There's more to report on the 2010 Gettysburg Seminar, but those stories will have to wait for another day, or two, or five. In the meantime, while you're drumming your fingers in anticipation, here's a book to consider adding to your collection or downloading to your eReader.

This somehow all seemed interconnected: gray sky, rain, Gregory Coco's book "A Strange and Blighted Land," and Peggy Seeger's version of "O the Wind and Rain" playing on the radio. I'd never heard it from her before, but it was dark and haunting with the sparest of musical accompaniment. The song, with countless variations and titles, each touching on the same theme, has been around for something like 350 years. Songs like this, that tell a story, will never die. To listen to Peggy's version, follow this link.

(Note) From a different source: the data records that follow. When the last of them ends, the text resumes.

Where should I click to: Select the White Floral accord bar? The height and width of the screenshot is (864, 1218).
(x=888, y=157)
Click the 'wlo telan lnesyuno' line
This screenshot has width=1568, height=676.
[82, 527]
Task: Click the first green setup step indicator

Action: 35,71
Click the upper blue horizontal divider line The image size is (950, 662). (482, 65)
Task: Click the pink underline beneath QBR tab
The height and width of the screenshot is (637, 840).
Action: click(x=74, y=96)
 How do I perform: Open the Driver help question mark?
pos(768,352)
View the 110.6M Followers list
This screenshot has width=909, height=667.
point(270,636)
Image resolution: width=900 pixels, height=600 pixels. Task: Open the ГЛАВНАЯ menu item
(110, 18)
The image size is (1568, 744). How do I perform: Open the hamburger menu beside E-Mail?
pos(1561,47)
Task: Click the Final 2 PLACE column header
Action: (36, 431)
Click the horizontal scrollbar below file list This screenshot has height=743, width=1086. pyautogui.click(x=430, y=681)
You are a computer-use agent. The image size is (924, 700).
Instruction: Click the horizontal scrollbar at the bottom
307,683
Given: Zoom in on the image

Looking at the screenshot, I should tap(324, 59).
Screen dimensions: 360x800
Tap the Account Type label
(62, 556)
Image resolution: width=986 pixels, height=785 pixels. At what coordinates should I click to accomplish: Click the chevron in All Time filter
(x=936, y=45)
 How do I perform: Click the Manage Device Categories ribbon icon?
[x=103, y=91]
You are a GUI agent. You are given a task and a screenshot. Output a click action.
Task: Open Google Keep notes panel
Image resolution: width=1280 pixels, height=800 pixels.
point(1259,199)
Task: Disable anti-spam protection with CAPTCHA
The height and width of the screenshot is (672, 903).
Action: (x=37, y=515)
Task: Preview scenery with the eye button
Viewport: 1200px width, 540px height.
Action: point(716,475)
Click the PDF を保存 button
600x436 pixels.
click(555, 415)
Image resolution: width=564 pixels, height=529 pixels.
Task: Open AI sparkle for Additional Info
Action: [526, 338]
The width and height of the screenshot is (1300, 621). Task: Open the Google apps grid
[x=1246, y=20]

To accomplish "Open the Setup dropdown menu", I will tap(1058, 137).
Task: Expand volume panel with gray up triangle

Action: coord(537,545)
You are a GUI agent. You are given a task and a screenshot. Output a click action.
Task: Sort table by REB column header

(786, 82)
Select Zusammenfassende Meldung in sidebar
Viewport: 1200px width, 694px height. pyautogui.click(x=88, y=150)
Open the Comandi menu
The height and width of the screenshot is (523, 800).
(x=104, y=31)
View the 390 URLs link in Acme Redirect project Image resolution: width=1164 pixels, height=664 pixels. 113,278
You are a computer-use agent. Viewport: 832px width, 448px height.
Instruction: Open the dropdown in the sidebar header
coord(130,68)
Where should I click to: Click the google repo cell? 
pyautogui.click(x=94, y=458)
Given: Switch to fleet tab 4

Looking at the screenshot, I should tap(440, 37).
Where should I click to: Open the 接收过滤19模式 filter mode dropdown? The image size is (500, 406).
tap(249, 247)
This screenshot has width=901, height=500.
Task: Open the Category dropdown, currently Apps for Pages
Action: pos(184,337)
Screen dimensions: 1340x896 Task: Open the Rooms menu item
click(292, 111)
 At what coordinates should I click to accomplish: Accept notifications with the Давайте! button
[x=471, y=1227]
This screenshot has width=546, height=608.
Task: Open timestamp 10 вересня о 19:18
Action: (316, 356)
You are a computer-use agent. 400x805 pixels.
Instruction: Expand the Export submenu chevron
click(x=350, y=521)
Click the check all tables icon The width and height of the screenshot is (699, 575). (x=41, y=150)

One thing that has always struck me when standing on Cemetery Ridge at Gettysburg and looking across the expanse of field, past the Emmittsburg Road, to the woods from which Pickett's, Trimble's, and Pettigrew's troops emerged on July 3rd, 1863 is how difficult it is to imagine 13,000 plus men standing in formations spread out over a mile wide front. Nearly everyone has been in a large concentration of people, at a ballgame, a concert, a rally, a parade, but still it's hard to visualize what Union troops saw that day. We can read their individual accounts, all of which are near unanimous in describing feelings of jaw slacking awe, but as non-participants 147 years later we'll never be able to fully comprehend that moment no matter how vivid our imaginations.

Likewise, unless we've personally experienced combat, we really haven't got a clue, knock wood, as to the smoke, noise, disorientation, fear, savagery, bloodlust, bravery, cowardice, screaming, yelling, calm, mayhem, hiss, thuds, and explosions that surrounds a soldier. We're mere bystanders who flip through photos that will horrify us to a point, but we're inevitably spared by editors or censors who chose not to let us see the real gore, the stuff that shows a head half blown off or entrails hanging down to the knees or a still smoking stump where nanoseconds before a limb was joined to flesh and bone . When we walk through Gettysburg today we don't step on bodies, body parts, or in pools of blood, and we certainly don't have the stench of thousands of bloated, rotting bodies wafting through our nostrils making us puke our guts out.

So I leave you with these passages from "A Strange and Blighted Land," Gregory Coco's somber and reflective recollection of the battlefield as told by those who walked across its landscape days after two armies seeking the annihilation of the other moved away. This is one we should all read, to remind us of the stillness that returns following the quieting of the guns and the willingness to sacrifice and lay down lives.

"Boots with a foot and leg putrifying within, lay beside the pathway, and ghastly heads, too - over the exposed skulls of which insects crawled - whole great worms bored through the rotting eyeballs. Astride a tree sat a bloody horror, with head and limbs severed by shells, the birds having banqueted on it, while the tattered uniform, stained with gore, fluttered dismally in the summer air.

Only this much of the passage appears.